Records from a dataset
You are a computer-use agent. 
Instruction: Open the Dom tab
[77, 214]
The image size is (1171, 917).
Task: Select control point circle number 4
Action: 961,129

** Exercise objective **
An exact copy of every record is needed; write it out in full.

** Answer to this task **
You are a computer-use agent. 
Instruction: Open the Dom tab
[77, 214]
The image size is (1171, 917).
Task: Select control point circle number 4
Action: 961,129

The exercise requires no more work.